§ **WORK TO BE COMPLETED**: Read through the entries below and return each line with the word "blue".

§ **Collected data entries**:

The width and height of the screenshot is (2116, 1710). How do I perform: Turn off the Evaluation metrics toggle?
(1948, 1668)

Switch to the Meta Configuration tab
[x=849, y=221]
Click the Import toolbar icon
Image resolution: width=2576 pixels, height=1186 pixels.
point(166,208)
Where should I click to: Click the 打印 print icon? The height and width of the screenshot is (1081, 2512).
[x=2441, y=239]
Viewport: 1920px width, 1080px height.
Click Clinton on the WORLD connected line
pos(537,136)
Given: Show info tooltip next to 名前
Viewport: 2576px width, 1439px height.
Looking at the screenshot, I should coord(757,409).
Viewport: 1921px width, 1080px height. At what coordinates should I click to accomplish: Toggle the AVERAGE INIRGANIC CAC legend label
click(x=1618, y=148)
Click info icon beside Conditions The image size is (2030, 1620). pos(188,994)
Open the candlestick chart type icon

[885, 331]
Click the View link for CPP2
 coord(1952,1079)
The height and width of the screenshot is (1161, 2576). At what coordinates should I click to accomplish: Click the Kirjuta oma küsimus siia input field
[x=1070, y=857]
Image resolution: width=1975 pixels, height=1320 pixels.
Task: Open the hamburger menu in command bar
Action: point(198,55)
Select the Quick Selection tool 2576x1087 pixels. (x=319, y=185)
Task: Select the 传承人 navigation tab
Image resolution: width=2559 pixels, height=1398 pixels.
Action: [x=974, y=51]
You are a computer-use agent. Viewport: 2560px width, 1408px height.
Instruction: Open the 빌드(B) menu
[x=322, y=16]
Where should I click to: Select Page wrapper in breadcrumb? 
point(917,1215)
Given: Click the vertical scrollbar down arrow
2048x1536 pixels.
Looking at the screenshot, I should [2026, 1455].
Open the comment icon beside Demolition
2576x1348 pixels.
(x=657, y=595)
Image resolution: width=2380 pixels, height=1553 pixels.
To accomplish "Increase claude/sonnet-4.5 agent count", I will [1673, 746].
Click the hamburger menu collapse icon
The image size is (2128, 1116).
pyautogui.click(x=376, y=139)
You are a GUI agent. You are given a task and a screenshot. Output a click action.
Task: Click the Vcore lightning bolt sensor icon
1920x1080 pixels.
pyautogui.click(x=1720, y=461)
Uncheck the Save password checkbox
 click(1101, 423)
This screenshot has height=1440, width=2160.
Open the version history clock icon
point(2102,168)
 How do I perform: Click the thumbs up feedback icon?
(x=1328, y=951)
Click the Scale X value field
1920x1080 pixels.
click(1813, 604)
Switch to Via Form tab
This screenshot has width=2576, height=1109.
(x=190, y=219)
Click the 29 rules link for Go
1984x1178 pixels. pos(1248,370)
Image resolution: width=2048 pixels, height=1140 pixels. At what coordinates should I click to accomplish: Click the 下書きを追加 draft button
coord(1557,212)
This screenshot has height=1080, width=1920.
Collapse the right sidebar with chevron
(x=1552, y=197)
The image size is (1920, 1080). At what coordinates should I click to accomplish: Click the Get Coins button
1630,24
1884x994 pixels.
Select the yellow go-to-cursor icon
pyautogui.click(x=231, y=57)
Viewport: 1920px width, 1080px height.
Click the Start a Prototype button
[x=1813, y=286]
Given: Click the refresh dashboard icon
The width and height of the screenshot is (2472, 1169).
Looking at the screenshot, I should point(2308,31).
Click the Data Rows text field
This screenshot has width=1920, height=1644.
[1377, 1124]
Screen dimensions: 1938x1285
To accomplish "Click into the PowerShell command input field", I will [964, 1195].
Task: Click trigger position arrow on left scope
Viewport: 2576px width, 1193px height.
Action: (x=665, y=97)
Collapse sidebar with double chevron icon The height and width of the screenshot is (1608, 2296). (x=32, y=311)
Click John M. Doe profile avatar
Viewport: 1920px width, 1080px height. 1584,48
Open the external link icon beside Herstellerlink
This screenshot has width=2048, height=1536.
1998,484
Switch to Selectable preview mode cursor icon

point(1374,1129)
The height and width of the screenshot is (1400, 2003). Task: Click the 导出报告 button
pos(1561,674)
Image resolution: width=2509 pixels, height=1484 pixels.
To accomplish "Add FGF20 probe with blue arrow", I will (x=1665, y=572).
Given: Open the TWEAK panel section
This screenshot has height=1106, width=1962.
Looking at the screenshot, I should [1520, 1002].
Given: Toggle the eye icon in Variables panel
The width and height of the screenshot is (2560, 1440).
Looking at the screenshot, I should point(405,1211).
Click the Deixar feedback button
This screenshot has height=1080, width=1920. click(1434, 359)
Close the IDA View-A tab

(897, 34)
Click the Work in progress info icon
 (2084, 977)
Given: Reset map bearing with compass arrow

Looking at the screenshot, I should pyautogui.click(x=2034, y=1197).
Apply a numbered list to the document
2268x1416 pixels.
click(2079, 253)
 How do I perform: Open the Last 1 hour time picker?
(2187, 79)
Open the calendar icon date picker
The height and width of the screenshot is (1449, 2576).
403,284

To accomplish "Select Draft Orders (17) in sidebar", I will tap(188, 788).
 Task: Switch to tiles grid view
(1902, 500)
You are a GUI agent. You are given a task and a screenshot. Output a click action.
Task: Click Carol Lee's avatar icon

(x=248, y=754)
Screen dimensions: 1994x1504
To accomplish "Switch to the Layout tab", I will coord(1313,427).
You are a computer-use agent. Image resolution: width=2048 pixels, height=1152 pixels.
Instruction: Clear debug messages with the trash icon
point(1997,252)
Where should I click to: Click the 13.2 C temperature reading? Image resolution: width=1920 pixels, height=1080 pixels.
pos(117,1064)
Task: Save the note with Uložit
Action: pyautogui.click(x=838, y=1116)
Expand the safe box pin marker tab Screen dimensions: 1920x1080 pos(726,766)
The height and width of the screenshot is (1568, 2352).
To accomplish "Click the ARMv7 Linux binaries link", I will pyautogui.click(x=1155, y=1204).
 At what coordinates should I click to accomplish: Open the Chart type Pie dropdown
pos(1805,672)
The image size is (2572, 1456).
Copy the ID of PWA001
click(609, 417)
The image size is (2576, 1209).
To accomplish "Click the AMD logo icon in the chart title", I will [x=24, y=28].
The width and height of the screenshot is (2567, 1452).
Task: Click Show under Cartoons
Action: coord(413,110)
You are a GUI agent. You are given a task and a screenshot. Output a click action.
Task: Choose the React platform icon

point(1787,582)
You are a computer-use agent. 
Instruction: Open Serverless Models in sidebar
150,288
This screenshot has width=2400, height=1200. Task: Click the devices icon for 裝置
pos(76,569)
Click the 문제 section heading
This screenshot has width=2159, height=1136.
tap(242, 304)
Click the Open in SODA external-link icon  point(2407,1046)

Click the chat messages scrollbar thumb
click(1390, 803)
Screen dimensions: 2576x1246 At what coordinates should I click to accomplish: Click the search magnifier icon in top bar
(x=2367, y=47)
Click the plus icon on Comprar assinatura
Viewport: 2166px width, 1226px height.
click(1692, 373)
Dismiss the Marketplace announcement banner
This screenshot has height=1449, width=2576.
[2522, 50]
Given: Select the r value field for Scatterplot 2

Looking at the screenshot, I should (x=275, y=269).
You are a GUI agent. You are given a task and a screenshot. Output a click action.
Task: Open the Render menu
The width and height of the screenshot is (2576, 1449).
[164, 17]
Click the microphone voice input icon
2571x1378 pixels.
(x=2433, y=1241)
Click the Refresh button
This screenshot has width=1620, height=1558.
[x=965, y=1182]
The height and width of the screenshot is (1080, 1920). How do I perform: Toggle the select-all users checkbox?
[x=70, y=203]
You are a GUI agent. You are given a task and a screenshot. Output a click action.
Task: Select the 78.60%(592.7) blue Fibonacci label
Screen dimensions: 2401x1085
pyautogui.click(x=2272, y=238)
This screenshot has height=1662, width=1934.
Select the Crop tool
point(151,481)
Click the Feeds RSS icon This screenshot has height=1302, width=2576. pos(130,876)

§ **REPLY TO THE TASK**:
To accomplish "Add FGF20 probe with blue arrow", I will (x=1665, y=572).
Task: Select the 78.60%(592.7) blue Fibonacci label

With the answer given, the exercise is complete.